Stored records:
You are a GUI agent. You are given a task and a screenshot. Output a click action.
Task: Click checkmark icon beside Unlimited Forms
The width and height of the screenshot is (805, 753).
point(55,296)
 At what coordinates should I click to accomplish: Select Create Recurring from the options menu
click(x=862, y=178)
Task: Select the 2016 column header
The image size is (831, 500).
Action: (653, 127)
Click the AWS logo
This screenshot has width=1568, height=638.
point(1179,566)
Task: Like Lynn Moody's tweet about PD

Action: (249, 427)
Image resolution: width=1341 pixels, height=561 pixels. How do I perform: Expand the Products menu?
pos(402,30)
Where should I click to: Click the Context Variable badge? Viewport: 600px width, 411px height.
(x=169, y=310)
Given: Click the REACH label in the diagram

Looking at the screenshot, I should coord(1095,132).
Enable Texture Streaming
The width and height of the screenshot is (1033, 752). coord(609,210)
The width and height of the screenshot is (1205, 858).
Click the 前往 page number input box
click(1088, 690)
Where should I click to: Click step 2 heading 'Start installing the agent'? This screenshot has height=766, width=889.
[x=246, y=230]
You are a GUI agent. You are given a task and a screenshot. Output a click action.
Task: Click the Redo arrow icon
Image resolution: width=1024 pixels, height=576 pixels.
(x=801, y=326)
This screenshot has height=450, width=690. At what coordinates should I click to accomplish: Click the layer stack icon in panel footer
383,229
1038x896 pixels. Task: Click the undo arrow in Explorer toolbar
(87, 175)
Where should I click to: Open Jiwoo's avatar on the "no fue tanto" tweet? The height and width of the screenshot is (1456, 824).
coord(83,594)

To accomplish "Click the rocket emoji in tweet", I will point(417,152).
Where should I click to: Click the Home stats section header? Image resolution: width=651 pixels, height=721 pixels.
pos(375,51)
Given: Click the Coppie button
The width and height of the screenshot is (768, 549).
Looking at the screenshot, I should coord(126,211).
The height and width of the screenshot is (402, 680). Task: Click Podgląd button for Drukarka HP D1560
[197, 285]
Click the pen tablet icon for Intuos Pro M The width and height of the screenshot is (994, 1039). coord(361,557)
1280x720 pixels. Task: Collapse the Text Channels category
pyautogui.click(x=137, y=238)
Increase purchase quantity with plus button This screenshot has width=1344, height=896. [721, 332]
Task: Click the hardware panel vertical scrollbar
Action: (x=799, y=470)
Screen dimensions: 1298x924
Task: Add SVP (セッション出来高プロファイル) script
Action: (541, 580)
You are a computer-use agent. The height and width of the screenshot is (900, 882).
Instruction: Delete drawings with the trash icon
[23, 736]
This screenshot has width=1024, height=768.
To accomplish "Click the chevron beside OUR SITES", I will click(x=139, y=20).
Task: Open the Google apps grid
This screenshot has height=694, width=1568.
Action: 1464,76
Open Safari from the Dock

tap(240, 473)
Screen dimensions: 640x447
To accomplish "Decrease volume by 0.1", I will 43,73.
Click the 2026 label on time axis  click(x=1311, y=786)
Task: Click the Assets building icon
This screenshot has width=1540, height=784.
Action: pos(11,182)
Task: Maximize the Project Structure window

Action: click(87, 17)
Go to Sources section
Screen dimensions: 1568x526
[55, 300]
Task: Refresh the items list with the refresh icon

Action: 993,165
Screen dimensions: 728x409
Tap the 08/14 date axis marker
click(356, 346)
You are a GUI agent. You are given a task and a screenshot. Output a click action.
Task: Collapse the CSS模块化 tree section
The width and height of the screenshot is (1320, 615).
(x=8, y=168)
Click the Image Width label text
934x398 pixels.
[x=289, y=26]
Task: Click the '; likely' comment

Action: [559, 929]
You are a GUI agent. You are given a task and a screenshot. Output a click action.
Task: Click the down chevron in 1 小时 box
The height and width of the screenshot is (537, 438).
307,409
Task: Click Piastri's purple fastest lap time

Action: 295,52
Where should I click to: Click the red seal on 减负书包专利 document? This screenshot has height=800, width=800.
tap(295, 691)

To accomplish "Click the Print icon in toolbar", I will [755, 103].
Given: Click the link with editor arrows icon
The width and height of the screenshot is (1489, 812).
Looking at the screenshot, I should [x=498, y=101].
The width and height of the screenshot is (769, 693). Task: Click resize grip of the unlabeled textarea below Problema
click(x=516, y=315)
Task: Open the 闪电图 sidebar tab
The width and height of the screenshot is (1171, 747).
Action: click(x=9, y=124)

EXERCISE PROMPT:
Count every line above that holds the string "will" and give the total, nothing more.

RESULT BELOW:
4